Restate word for word the lines in the listing below, starting at the line containing "[button] (971, 1795)" and ending at the line containing "[RSS] (799, 543)", both included; leave out the rest.

------------------------------

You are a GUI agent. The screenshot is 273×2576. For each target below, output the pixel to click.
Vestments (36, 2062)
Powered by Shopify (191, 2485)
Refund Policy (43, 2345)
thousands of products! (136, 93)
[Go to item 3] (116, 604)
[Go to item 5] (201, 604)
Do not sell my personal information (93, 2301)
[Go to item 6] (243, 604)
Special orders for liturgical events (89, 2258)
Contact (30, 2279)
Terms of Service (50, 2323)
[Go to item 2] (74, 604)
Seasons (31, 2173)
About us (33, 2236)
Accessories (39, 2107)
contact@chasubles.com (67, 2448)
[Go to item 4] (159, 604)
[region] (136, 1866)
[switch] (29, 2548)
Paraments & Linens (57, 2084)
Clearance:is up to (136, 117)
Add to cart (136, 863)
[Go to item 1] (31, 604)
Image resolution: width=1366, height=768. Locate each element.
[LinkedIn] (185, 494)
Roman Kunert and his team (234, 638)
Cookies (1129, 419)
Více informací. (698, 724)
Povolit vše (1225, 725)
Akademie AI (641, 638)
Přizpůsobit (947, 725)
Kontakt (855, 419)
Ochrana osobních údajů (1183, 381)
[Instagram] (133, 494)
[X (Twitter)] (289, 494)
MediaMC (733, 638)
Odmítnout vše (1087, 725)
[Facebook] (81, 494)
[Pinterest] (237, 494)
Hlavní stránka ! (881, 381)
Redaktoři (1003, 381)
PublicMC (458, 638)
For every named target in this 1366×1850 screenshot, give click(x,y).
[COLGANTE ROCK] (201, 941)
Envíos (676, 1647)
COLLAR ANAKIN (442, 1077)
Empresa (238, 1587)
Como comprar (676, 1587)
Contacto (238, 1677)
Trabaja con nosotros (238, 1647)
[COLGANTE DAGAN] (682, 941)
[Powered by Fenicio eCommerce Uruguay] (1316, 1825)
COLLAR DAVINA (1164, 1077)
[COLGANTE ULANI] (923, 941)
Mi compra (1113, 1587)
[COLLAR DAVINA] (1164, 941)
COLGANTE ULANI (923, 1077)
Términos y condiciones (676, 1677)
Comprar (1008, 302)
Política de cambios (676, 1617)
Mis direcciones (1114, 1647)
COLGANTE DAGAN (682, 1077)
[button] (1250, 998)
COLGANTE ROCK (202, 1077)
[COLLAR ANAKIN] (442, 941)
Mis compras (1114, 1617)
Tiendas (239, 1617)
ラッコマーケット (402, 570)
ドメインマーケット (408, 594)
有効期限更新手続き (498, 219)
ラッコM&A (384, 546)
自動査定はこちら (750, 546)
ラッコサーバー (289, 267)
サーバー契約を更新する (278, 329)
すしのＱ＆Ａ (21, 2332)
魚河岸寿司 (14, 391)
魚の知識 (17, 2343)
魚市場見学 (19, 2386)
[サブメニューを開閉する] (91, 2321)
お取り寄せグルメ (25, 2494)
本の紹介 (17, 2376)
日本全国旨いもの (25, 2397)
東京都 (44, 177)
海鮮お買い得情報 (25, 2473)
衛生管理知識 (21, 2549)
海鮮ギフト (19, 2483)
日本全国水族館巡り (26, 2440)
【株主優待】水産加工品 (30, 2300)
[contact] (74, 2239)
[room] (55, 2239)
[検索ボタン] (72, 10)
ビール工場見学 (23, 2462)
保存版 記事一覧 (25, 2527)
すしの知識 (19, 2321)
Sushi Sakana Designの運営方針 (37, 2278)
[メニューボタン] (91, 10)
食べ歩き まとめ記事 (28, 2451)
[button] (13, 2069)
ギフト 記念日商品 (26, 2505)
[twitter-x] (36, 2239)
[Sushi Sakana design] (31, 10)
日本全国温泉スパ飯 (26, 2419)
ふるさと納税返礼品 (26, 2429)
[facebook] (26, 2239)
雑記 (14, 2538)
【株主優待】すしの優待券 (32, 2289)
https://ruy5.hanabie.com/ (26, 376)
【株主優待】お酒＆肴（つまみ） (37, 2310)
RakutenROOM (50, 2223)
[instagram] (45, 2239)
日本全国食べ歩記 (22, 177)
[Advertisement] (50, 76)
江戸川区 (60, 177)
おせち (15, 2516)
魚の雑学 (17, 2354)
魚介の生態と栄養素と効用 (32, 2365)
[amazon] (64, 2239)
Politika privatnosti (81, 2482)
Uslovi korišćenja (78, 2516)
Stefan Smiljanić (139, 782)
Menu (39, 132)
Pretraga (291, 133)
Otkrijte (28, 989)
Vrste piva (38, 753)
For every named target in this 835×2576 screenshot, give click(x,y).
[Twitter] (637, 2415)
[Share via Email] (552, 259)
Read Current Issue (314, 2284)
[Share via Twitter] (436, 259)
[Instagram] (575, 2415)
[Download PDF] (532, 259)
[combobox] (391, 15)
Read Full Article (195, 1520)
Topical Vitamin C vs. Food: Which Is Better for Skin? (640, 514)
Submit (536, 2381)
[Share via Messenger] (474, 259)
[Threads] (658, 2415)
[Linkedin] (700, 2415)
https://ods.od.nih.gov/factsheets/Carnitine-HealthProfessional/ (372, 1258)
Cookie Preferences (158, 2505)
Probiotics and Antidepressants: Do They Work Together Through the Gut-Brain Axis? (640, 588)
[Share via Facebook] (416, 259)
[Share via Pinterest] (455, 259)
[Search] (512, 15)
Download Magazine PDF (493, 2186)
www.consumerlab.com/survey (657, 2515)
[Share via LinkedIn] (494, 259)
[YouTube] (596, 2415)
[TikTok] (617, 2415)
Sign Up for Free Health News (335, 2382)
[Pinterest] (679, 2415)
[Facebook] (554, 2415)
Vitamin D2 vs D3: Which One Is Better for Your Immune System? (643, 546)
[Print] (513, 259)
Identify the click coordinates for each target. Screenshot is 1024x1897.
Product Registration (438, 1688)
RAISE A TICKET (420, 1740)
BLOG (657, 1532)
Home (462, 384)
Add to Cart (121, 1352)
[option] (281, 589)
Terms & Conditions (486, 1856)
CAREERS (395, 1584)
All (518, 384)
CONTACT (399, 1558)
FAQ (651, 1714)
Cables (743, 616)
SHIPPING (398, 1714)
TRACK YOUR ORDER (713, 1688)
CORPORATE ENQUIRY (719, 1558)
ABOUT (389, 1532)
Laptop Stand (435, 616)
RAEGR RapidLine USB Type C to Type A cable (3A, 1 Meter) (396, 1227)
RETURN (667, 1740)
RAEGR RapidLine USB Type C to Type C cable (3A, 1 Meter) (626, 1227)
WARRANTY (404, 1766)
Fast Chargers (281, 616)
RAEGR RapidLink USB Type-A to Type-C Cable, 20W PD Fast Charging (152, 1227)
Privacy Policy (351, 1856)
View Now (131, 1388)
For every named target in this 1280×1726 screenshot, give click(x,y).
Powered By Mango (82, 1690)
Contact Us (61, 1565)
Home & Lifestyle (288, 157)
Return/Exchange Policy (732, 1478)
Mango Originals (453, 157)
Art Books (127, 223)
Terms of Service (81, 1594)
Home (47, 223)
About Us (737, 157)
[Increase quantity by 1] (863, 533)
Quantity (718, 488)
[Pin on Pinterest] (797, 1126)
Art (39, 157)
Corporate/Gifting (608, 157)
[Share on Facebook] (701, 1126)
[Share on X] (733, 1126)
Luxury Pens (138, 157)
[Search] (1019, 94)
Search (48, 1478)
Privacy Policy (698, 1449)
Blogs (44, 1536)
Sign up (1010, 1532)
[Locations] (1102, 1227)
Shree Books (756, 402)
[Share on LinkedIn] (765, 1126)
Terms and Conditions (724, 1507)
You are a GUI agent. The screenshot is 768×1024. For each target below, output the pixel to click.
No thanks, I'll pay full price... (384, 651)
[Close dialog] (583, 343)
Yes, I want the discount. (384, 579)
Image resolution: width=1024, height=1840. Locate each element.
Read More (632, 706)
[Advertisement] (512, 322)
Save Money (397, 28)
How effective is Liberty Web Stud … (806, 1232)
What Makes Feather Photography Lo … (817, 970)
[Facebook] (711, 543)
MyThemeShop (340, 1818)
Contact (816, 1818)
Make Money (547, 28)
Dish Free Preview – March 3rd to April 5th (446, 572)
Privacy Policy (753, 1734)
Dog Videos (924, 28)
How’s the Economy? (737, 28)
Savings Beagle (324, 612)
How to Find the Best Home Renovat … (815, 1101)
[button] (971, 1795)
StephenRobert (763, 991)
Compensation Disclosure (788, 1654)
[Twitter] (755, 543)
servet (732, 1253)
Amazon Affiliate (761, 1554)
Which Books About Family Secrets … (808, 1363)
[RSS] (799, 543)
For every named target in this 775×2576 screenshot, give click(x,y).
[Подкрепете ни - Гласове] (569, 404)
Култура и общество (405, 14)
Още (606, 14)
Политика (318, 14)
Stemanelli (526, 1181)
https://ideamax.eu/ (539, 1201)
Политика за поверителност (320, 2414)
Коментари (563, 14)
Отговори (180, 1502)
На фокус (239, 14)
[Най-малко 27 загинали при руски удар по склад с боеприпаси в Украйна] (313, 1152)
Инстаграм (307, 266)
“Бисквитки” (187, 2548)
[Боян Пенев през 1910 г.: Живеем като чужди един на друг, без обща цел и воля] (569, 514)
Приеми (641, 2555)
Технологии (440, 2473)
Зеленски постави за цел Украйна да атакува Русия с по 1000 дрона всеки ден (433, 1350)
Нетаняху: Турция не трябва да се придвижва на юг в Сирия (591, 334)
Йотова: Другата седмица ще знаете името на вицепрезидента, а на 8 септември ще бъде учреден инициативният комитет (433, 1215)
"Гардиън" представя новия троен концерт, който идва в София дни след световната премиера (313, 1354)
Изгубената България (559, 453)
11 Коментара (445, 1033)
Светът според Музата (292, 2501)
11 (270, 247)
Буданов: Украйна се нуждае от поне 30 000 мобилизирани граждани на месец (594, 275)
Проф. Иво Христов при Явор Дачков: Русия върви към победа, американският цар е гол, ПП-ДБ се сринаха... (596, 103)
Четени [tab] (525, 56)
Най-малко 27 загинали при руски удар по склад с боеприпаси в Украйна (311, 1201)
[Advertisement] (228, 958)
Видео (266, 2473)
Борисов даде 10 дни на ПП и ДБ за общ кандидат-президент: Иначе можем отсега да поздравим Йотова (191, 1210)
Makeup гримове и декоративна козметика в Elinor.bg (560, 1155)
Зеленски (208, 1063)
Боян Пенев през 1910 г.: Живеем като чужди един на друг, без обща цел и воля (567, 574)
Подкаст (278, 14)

------------------------------

- [Output of the task]
[button] (971, 1795)
StephenRobert (763, 991)
Compensation Disclosure (788, 1654)
[Twitter] (755, 543)
servet (732, 1253)
Amazon Affiliate (761, 1554)
Which Books About Family Secrets … (808, 1363)
[RSS] (799, 543)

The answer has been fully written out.